[ZU ERSTELLEN]:
Gib aus dem folgenden Material den Abschnitt wortgetreu wieder, der mit der Zeile beginnt, die „coordinates (64, 13).“ enthält, und mit der Zeile endet, die „The image size is (1200, 839).“ enthält, beide Zeilen eingeschlossen.

Gespeicherte Einträge
■ ■ ■ ■ ■ ■ ■
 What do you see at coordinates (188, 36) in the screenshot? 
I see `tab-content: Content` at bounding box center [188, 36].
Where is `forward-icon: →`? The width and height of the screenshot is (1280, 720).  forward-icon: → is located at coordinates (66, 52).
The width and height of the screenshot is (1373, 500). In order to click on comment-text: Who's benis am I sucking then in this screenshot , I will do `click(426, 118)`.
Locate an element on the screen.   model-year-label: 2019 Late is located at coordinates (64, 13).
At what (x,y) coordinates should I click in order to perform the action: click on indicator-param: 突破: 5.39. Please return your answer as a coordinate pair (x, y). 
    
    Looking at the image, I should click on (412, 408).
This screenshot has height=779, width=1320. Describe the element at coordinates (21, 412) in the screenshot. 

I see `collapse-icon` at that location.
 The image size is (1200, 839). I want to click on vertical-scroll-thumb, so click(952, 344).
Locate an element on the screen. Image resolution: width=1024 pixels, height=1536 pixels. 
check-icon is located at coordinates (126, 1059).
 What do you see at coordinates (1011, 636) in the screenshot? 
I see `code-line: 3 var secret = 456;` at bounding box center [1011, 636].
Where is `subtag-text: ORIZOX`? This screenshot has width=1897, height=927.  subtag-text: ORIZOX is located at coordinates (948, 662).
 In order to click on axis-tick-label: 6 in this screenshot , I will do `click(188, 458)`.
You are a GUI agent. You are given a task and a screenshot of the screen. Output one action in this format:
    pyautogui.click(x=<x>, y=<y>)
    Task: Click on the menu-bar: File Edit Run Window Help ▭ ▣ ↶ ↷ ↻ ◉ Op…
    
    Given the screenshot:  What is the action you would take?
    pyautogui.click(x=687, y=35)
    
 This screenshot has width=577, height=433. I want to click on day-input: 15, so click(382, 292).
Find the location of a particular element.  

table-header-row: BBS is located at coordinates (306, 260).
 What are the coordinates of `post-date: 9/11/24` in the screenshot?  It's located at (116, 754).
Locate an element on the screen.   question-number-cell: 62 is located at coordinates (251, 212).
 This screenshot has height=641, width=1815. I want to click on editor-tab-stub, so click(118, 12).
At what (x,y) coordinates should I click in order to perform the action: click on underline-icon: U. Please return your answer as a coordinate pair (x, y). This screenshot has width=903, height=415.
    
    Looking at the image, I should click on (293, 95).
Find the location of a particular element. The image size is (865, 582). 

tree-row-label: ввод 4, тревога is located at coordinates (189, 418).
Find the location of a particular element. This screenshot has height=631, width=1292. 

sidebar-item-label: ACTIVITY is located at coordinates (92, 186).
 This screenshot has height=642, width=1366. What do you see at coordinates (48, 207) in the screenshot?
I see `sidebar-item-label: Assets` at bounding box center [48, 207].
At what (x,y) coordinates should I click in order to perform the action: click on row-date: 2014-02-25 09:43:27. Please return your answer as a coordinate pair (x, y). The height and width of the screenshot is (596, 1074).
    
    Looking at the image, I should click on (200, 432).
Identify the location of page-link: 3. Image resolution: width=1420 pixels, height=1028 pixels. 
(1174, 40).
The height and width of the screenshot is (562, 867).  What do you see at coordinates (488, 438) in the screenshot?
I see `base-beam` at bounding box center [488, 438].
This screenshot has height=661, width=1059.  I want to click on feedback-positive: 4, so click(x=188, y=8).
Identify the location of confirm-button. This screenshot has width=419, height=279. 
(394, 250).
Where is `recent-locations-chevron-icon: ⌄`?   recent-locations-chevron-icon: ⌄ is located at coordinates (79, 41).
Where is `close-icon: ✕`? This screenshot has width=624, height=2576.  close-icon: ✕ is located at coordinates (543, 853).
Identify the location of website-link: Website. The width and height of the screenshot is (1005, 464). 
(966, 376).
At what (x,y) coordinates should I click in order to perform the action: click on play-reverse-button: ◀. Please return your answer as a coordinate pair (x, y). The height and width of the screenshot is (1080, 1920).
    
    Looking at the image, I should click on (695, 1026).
■ ■ ■ ■ ■ ■ ■
[ENDGÜLTIGE ANTWORT]:
Locate an element on the screen.   model-year-label: 2019 Late is located at coordinates (64, 13).
At what (x,y) coordinates should I click in order to perform the action: click on indicator-param: 突破: 5.39. Please return your answer as a coordinate pair (x, y). 
    
    Looking at the image, I should click on (412, 408).
This screenshot has height=779, width=1320. Describe the element at coordinates (21, 412) in the screenshot. 

I see `collapse-icon` at that location.
 The image size is (1200, 839). I want to click on vertical-scroll-thumb, so click(952, 344).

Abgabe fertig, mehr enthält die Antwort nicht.